**EXERCISE PROMPT**
Set down every entry again, exactly as it appears.

Records excerpted from a collection:
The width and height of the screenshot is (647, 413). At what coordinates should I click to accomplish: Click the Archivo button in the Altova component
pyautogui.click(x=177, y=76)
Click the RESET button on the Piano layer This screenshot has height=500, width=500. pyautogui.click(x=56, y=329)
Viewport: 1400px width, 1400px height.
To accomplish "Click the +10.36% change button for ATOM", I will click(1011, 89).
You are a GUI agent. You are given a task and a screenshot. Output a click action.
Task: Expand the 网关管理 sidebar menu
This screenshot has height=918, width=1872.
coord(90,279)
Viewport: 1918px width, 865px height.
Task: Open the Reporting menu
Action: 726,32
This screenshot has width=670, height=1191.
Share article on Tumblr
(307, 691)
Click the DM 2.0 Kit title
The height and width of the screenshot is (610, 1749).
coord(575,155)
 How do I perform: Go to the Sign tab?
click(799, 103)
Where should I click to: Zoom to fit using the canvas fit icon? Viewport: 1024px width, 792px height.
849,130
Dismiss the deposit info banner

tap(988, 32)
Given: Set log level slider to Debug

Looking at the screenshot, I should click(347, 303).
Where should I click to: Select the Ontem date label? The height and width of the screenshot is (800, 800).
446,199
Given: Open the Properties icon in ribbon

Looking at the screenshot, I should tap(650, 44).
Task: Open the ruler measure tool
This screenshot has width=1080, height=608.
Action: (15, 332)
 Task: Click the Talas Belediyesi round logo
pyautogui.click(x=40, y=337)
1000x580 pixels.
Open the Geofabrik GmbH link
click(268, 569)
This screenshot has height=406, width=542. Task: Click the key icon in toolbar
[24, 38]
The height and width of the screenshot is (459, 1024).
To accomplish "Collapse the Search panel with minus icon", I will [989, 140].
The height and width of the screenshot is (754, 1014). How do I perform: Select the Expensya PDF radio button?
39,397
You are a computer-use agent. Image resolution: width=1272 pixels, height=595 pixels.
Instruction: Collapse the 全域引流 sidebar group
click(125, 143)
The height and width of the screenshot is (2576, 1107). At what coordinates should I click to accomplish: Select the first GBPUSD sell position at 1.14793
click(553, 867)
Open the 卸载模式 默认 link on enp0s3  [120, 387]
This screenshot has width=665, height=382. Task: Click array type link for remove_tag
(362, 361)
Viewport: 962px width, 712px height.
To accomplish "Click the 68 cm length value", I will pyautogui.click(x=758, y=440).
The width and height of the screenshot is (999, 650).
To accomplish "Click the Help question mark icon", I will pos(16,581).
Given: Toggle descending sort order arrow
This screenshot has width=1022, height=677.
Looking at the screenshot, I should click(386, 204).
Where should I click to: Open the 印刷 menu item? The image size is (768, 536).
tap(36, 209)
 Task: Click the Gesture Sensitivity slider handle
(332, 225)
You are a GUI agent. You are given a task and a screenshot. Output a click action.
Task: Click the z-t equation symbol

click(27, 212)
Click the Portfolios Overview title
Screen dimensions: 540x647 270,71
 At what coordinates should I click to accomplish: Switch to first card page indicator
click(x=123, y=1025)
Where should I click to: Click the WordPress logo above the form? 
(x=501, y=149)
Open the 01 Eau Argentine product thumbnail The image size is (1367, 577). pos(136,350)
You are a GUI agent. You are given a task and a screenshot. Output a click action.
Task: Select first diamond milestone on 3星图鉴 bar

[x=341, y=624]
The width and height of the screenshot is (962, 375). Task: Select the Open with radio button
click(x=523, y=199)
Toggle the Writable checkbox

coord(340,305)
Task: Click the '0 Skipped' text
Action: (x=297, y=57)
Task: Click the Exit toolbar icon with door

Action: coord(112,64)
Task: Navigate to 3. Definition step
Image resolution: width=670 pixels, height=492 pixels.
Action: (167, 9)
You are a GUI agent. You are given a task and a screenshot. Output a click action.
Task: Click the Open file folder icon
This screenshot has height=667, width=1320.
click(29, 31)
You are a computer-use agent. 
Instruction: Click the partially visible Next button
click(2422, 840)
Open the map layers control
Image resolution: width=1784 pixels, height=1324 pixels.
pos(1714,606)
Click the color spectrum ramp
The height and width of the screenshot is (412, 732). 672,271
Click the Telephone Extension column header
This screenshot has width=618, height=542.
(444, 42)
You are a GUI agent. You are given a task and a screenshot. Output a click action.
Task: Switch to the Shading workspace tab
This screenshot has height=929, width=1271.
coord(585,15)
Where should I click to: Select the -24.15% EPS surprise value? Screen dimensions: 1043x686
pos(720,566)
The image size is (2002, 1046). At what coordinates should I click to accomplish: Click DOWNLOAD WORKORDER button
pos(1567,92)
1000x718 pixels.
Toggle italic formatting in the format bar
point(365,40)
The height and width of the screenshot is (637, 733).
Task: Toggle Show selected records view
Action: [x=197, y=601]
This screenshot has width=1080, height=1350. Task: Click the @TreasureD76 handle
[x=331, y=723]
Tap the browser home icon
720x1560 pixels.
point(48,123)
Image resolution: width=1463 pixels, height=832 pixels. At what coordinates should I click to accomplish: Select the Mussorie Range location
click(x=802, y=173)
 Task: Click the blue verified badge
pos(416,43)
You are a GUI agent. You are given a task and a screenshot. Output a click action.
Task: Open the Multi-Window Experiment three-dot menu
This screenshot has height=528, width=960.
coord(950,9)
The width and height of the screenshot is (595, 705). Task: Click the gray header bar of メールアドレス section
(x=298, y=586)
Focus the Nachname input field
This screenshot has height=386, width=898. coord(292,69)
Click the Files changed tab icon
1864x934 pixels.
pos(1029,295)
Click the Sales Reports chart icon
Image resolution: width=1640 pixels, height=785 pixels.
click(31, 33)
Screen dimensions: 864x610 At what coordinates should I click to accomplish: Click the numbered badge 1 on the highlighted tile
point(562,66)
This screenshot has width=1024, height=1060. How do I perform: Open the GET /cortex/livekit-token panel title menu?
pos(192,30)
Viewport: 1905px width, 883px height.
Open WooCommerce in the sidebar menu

**SOLUTION TO THIS EXERCISE**
The width and height of the screenshot is (647, 413). At what coordinates should I click to accomplish: Click the Archivo button in the Altova component
pyautogui.click(x=177, y=76)
Click the RESET button on the Piano layer This screenshot has height=500, width=500. pyautogui.click(x=56, y=329)
Viewport: 1400px width, 1400px height.
To accomplish "Click the +10.36% change button for ATOM", I will click(1011, 89).
You are a GUI agent. You are given a task and a screenshot. Output a click action.
Task: Expand the 网关管理 sidebar menu
This screenshot has height=918, width=1872.
coord(90,279)
Viewport: 1918px width, 865px height.
Task: Open the Reporting menu
Action: 726,32
This screenshot has width=670, height=1191.
Share article on Tumblr
(307, 691)
Click the DM 2.0 Kit title
The height and width of the screenshot is (610, 1749).
coord(575,155)
 How do I perform: Go to the Sign tab?
click(799, 103)
Where should I click to: Zoom to fit using the canvas fit icon? Viewport: 1024px width, 792px height.
849,130
Dismiss the deposit info banner

tap(988, 32)
Given: Set log level slider to Debug

Looking at the screenshot, I should click(347, 303).
Where should I click to: Select the Ontem date label? The height and width of the screenshot is (800, 800).
446,199
Given: Open the Properties icon in ribbon

Looking at the screenshot, I should tap(650, 44).
Task: Open the ruler measure tool
This screenshot has width=1080, height=608.
Action: (15, 332)
 Task: Click the Talas Belediyesi round logo
pyautogui.click(x=40, y=337)
1000x580 pixels.
Open the Geofabrik GmbH link
click(268, 569)
This screenshot has height=406, width=542. Task: Click the key icon in toolbar
[24, 38]
The height and width of the screenshot is (459, 1024).
To accomplish "Collapse the Search panel with minus icon", I will [989, 140].
The height and width of the screenshot is (754, 1014). How do I perform: Select the Expensya PDF radio button?
39,397
You are a computer-use agent. Image resolution: width=1272 pixels, height=595 pixels.
Instruction: Collapse the 全域引流 sidebar group
click(125, 143)
The height and width of the screenshot is (2576, 1107). At what coordinates should I click to accomplish: Select the first GBPUSD sell position at 1.14793
click(553, 867)
Open the 卸载模式 默认 link on enp0s3  [120, 387]
This screenshot has width=665, height=382. Task: Click array type link for remove_tag
(362, 361)
Viewport: 962px width, 712px height.
To accomplish "Click the 68 cm length value", I will pyautogui.click(x=758, y=440).
The width and height of the screenshot is (999, 650).
To accomplish "Click the Help question mark icon", I will pos(16,581).
Given: Toggle descending sort order arrow
This screenshot has width=1022, height=677.
Looking at the screenshot, I should click(386, 204).
Where should I click to: Open the 印刷 menu item? The image size is (768, 536).
tap(36, 209)
 Task: Click the Gesture Sensitivity slider handle
(332, 225)
You are a GUI agent. You are given a task and a screenshot. Output a click action.
Task: Click the z-t equation symbol

click(27, 212)
Click the Portfolios Overview title
Screen dimensions: 540x647 270,71
 At what coordinates should I click to accomplish: Switch to first card page indicator
click(x=123, y=1025)
Where should I click to: Click the WordPress logo above the form? 
(x=501, y=149)
Open the 01 Eau Argentine product thumbnail The image size is (1367, 577). pos(136,350)
You are a GUI agent. You are given a task and a screenshot. Output a click action.
Task: Select first diamond milestone on 3星图鉴 bar

[x=341, y=624]
The width and height of the screenshot is (962, 375). Task: Select the Open with radio button
click(x=523, y=199)
Toggle the Writable checkbox

coord(340,305)
Task: Click the '0 Skipped' text
Action: (x=297, y=57)
Task: Click the Exit toolbar icon with door

Action: coord(112,64)
Task: Navigate to 3. Definition step
Image resolution: width=670 pixels, height=492 pixels.
Action: (167, 9)
You are a GUI agent. You are given a task and a screenshot. Output a click action.
Task: Click the Open file folder icon
This screenshot has height=667, width=1320.
click(29, 31)
You are a computer-use agent. 
Instruction: Click the partially visible Next button
click(2422, 840)
Open the map layers control
Image resolution: width=1784 pixels, height=1324 pixels.
pos(1714,606)
Click the color spectrum ramp
The height and width of the screenshot is (412, 732). 672,271
Click the Telephone Extension column header
This screenshot has width=618, height=542.
(444, 42)
You are a GUI agent. You are given a task and a screenshot. Output a click action.
Task: Switch to the Shading workspace tab
This screenshot has height=929, width=1271.
coord(585,15)
Where should I click to: Select the -24.15% EPS surprise value? Screen dimensions: 1043x686
pos(720,566)
The image size is (2002, 1046). At what coordinates should I click to accomplish: Click DOWNLOAD WORKORDER button
pos(1567,92)
1000x718 pixels.
Toggle italic formatting in the format bar
point(365,40)
The height and width of the screenshot is (637, 733).
Task: Toggle Show selected records view
Action: [x=197, y=601]
This screenshot has width=1080, height=1350. Task: Click the @TreasureD76 handle
[x=331, y=723]
Tap the browser home icon
720x1560 pixels.
point(48,123)
Image resolution: width=1463 pixels, height=832 pixels. At what coordinates should I click to accomplish: Select the Mussorie Range location
click(x=802, y=173)
 Task: Click the blue verified badge
pos(416,43)
You are a GUI agent. You are given a task and a screenshot. Output a click action.
Task: Open the Multi-Window Experiment three-dot menu
This screenshot has height=528, width=960.
coord(950,9)
The width and height of the screenshot is (595, 705). Task: Click the gray header bar of メールアドレス section
(x=298, y=586)
Focus the Nachname input field
This screenshot has height=386, width=898. coord(292,69)
Click the Files changed tab icon
1864x934 pixels.
pos(1029,295)
Click the Sales Reports chart icon
Image resolution: width=1640 pixels, height=785 pixels.
click(31, 33)
Screen dimensions: 864x610 At what coordinates should I click to accomplish: Click the numbered badge 1 on the highlighted tile
point(562,66)
This screenshot has width=1024, height=1060. How do I perform: Open the GET /cortex/livekit-token panel title menu?
pos(192,30)
Viewport: 1905px width, 883px height.
Open WooCommerce in the sidebar menu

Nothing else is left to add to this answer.